§ **PROBLEM TO SOLVE**: Check every line of the entries for "checkbox", and copy the lines that hold it.

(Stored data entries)
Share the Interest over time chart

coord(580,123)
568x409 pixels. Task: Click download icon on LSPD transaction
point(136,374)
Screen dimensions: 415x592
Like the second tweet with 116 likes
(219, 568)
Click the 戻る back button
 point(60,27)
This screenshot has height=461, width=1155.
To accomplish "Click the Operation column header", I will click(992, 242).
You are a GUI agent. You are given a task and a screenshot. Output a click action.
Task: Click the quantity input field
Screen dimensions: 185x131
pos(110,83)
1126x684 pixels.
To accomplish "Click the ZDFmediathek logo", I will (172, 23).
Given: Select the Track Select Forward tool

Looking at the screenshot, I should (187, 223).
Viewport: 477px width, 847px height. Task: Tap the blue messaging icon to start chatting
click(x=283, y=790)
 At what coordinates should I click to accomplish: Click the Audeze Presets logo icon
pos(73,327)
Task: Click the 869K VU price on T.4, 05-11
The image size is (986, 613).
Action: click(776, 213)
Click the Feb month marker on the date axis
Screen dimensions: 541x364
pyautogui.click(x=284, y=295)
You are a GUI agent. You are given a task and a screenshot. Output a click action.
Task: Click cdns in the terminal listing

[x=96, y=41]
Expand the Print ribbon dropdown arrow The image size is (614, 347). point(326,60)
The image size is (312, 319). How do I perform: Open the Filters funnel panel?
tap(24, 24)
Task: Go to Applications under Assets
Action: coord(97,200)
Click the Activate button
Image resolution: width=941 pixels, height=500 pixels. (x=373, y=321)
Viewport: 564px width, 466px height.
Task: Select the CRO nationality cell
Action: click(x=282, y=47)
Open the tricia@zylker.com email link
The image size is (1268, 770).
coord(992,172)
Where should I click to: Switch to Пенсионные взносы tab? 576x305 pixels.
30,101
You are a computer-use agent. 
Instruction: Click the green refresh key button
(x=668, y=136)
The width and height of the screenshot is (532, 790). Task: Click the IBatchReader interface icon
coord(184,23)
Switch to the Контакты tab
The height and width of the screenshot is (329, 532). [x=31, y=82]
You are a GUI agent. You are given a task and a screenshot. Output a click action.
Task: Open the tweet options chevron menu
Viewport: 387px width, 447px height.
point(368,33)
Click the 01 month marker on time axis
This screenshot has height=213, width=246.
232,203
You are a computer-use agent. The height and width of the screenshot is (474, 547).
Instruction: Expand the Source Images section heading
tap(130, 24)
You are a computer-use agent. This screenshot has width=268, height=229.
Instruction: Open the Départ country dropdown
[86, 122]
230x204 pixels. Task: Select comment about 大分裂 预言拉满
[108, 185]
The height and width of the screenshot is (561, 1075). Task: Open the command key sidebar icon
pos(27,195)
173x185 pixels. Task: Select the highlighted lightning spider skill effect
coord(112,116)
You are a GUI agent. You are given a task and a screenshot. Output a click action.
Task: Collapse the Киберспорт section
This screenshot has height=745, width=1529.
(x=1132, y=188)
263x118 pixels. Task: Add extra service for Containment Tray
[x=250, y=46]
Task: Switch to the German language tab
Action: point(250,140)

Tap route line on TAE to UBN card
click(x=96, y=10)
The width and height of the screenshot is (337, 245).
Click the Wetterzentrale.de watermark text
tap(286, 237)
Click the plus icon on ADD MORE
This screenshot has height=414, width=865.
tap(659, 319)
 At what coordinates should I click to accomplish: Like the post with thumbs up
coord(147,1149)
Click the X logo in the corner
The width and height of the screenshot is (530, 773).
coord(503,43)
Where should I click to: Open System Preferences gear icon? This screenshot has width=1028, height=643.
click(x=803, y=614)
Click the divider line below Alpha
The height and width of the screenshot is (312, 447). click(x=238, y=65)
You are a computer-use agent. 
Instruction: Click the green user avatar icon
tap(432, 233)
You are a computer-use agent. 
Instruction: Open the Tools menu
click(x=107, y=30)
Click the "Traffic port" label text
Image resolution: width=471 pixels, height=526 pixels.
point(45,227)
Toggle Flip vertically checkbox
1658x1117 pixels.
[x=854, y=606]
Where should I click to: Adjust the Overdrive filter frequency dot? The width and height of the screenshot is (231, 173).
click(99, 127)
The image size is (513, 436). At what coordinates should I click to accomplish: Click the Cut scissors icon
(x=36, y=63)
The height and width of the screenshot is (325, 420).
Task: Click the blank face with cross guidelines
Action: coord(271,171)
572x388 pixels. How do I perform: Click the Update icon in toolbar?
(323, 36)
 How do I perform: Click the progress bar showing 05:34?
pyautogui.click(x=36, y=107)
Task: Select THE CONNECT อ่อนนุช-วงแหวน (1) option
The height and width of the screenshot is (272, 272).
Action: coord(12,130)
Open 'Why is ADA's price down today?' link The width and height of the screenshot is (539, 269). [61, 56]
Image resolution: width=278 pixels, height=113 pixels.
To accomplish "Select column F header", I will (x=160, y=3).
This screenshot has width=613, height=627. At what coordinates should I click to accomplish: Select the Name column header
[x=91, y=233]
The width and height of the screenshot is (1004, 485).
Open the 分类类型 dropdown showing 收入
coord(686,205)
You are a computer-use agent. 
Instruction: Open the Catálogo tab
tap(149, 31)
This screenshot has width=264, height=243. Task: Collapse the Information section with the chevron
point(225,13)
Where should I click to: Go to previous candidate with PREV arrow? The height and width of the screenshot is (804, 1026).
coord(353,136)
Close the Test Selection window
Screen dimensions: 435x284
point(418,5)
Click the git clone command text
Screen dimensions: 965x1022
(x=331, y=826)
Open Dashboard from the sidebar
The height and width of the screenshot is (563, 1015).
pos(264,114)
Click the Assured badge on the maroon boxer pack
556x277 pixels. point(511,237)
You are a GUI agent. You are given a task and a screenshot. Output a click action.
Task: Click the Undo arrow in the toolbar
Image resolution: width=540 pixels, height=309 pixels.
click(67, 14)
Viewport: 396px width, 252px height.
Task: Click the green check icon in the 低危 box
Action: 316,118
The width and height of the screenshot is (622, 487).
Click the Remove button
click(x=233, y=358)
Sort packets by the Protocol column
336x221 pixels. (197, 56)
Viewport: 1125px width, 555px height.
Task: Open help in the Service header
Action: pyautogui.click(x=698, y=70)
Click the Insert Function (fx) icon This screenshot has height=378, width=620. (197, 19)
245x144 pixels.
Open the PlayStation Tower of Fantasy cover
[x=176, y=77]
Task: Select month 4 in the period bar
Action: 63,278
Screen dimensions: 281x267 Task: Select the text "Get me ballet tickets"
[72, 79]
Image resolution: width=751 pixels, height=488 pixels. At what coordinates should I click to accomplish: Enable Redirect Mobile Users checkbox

§ **SOLUTION TO THE PROBLEM**:
Toggle Flip vertically checkbox
Image resolution: width=751 pixels, height=488 pixels. At what coordinates should I click to accomplish: Enable Redirect Mobile Users checkbox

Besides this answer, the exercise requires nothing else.